→ **Requirements**:
- 1) Answer these questions using the patent excerpt:
(a) What does FIG. 5 depict?
(b) Which three terms are meant to be inclusive?
(c) What does the excerpt call the practically useful information the learning engine produces?
- 2) From the patent excerpt, list the system component that each of FIG. 4 through FIG. 9 depicts.
- 3) Summarize the patent excerpt in two sentences.

BRIEF DESCRIPTION OF THE DRAWINGS

[0018] FIG. 1 is Block Diagram of an embodiment of the layering of data across time, space, and measurable or observable phenomena.

[0019] FIG. 2 is a Block Diagram of an embodiment for a Coastal Aquatic Conditions Reporting System Using a Learning Engine.

[0020] FIG. 3 is a Block Diagram of an embodiment of Data Sources for a Coastal Aquatic Conditions Reporting System Using a Learning Engine.

[0021] FIG. 4 is a Block Diagram of an embodiment of a Learning Engine for a Coastal Aquatic Conditions Reporting System.

[0022] FIG. 5 is a Block Diagram of an embodiment of a Master Knowledge Base for a Coastal Aquatic Conditions Reporting System.

[0023] FIG. 6 is a Block Diagram of an embodiment of a Data Cleaner for a Coastal Aquatic Conditions Reporting System.

[0024] FIG. 7 is a Block Diagram of an embodiment of a Learning Module for a Coastal Aquatic Conditions Reporting System.

[0025] FIG. 8 is a Block Diagram of an embodiment of a Library of Learning Algorithms for a Coastal Aquatic Conditions Reporting System.

[0026] FIG. 9 is a Block Diagram of an embodiment of a User Interface for a Coastal Aquatic Conditions Reporting System.

DETAILED DESCRIPTION OF THE INVENTION

[0027] One or more specific embodiments of the present disclosure are described below. When introducing elements of various embodiments of the present disclosure, the articles "a," "an," "the," and "said" are intended to mean that there are one or more of the elements. The terms "comprising," "including," and "having" are intended to be inclusive and mean that there may be additional elements other than the listed elements. Any examples of operating parameters and/or environmental conditions are not exclusive of other parameters/conditions of the disclosed embodiments.

[0028] The embodiments described herein relate to a computer implemented method that includes a digital learning engine comprised of machine learning algorithms that economically scales up and speeds up the processing of massively large data sets of observations and measurements of coastal aquatic conditions to produce practically useful information in the form of what is called herein a set of policies. These policies comprise guidelines, best practices, mitigation and remediation products, procedures and processes, and other forms of information about how a threat to a coastal aquatic area can be legally and effectively addressed by people and organizations.

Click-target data

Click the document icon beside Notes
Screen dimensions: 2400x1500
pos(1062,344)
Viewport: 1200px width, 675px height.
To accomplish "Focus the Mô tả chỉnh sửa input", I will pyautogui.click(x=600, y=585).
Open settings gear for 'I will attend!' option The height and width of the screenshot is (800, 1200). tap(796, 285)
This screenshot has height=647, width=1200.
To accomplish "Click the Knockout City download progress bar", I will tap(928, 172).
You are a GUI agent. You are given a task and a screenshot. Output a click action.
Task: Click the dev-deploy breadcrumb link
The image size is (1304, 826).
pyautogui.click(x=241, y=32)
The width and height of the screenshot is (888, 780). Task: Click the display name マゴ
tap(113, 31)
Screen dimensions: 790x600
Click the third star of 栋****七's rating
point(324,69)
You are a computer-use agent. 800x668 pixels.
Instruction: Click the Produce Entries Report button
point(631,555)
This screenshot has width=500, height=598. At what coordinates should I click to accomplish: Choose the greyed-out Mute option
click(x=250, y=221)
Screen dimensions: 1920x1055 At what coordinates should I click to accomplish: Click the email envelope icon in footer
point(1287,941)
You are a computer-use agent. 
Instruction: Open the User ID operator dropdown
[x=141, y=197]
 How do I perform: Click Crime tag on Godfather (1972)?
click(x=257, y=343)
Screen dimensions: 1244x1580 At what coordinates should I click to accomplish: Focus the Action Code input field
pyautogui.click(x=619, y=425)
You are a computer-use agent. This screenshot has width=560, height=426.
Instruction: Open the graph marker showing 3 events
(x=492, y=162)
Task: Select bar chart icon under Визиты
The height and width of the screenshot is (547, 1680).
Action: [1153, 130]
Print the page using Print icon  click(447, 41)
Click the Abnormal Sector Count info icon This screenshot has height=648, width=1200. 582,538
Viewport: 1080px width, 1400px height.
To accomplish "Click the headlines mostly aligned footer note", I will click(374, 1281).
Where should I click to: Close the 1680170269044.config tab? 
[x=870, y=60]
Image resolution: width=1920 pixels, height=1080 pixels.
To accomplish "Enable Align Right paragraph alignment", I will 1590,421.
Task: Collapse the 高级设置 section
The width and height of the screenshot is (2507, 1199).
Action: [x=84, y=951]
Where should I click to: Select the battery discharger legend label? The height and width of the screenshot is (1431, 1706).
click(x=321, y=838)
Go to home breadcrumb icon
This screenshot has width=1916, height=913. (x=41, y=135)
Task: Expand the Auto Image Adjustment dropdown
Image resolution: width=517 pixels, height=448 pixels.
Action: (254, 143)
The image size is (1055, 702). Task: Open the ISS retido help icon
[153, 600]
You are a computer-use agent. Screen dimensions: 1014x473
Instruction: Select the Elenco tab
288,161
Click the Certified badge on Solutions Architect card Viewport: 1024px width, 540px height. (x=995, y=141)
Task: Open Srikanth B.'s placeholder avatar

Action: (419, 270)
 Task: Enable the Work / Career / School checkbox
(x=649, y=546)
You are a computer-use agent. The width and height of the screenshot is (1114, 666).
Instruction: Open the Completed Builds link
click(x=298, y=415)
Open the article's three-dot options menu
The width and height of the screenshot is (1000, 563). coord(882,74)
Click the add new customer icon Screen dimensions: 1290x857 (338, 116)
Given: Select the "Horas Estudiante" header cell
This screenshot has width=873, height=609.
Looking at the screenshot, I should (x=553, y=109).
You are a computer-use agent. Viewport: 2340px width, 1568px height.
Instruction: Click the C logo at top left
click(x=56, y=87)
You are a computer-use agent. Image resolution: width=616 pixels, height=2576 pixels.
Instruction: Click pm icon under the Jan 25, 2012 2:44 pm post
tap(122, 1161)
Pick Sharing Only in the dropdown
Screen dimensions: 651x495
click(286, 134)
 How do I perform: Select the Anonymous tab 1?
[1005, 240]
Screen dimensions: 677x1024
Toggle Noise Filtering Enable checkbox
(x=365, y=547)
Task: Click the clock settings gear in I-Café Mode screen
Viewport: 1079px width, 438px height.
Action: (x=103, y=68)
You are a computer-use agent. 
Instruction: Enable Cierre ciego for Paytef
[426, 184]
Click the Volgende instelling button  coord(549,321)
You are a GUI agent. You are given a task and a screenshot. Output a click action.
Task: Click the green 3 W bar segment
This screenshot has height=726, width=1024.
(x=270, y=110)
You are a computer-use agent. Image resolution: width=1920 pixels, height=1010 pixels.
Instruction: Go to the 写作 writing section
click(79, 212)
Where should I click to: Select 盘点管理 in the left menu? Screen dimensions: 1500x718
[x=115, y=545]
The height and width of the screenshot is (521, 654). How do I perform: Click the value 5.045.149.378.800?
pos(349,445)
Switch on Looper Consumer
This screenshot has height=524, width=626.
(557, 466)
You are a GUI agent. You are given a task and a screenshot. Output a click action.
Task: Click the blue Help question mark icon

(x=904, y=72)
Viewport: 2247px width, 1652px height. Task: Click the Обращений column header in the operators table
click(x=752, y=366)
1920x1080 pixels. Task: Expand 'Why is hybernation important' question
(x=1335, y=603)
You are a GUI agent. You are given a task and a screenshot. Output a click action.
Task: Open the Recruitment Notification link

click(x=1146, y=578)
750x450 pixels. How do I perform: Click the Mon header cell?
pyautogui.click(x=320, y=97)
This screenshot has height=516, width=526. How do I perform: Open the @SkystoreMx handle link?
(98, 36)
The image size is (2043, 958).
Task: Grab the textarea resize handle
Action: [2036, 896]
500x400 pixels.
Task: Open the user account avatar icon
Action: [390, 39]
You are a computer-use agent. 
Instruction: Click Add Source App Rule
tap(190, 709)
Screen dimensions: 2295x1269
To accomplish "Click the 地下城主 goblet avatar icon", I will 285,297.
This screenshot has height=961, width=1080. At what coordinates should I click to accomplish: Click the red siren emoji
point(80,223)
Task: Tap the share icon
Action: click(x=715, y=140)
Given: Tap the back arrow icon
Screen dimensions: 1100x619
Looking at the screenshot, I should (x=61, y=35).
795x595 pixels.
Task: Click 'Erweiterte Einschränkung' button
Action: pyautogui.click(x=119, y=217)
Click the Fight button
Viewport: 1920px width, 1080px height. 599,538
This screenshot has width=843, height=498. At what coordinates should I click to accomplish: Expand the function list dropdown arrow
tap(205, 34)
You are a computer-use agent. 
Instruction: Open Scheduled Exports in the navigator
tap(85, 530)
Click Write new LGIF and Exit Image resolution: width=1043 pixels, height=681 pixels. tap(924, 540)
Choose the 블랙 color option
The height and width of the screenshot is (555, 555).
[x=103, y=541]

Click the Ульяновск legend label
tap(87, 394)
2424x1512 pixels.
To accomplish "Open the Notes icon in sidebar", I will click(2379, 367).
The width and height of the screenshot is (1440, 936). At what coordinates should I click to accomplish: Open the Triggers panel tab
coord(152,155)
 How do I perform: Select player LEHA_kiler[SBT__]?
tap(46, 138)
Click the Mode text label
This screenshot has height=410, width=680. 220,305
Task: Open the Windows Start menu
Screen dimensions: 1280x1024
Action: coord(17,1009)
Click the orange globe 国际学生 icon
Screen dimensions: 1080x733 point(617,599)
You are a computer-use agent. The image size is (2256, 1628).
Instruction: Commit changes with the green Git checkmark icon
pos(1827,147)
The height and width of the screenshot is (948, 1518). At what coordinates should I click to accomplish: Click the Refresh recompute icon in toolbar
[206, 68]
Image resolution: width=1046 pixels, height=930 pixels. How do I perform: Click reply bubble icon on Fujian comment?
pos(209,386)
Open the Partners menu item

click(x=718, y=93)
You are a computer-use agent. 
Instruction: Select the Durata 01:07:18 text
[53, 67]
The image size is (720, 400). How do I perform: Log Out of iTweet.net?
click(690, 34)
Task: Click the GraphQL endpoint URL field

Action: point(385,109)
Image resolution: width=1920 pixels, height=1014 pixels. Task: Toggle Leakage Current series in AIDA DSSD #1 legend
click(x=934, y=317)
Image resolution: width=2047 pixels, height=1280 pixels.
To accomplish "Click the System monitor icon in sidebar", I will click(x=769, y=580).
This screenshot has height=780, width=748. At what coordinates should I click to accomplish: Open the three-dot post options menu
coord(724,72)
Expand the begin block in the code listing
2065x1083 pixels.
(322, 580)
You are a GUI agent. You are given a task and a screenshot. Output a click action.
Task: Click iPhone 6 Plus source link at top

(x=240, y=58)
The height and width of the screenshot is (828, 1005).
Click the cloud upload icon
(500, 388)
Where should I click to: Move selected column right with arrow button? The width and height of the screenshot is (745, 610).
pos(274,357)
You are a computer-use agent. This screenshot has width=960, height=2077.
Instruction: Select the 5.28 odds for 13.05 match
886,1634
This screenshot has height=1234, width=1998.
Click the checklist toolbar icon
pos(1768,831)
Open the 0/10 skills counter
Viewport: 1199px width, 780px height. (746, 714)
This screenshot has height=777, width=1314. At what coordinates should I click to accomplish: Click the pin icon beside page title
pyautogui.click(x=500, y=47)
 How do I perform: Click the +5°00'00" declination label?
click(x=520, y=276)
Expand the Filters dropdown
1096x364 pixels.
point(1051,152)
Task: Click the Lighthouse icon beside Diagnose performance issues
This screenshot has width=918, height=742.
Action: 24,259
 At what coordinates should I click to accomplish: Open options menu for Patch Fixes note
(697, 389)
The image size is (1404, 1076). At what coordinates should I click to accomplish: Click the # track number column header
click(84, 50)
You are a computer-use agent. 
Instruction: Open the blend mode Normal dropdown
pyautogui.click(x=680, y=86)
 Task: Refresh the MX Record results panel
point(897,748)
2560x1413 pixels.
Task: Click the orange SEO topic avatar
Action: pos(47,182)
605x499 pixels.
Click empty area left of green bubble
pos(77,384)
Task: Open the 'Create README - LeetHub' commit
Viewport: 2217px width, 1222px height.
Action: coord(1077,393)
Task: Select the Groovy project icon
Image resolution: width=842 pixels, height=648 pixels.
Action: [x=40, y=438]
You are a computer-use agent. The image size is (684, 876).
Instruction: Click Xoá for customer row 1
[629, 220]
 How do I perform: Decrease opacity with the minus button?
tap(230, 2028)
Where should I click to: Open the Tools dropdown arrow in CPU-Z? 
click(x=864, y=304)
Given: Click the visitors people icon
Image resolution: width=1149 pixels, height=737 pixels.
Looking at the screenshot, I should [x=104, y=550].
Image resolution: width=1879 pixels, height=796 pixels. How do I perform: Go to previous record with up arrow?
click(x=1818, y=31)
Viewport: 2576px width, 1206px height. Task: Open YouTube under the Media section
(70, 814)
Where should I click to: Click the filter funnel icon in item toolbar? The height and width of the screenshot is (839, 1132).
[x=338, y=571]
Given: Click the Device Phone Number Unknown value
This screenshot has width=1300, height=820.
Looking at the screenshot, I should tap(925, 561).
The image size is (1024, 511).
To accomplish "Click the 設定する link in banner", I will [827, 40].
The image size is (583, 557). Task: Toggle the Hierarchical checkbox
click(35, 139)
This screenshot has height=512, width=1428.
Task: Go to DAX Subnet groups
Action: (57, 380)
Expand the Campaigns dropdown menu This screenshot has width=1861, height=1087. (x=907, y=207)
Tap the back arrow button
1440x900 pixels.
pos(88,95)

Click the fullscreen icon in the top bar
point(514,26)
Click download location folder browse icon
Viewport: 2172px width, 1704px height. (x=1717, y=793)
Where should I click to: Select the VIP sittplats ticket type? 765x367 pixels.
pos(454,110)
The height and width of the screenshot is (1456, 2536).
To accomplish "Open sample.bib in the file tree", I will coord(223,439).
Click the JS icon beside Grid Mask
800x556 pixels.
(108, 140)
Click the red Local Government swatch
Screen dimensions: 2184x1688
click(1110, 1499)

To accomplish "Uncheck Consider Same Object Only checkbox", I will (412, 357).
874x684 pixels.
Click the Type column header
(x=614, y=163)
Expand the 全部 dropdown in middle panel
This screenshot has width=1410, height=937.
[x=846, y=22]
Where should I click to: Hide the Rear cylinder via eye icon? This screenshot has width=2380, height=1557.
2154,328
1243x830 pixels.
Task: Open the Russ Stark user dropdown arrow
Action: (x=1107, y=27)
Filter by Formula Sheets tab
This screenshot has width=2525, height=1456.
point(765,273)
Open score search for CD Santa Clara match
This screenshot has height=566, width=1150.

→ **Answers to the exercise**:
- 1)
(a) A block diagram of an embodiment of a Master Knowledge Base for a Coastal Aquatic Conditions Reporting System.
(b) "Comprising," "including," and "having."
(c) A set of policies.

- 2)
FIG. 4: Learning Engine
FIG. 5: Master Knowledge Base
FIG. 6: Data Cleaner
FIG. 7: Learning Module
FIG. 8: Library of Learning Algorithms
FIG. 9: User Interface

- 3) The excerpt lists nine block diagrams that show how data is layered across time, space, and observable phenomena, and that show the parts of a Coastal Aquatic Conditions Reporting System built around a learning engine. It describes a computer-implemented method in which machine learning algorithms process very large sets of coastal aquatic observations to produce policies: guidelines, best practices, products, and procedures for addressing threats to coastal aquatic areas.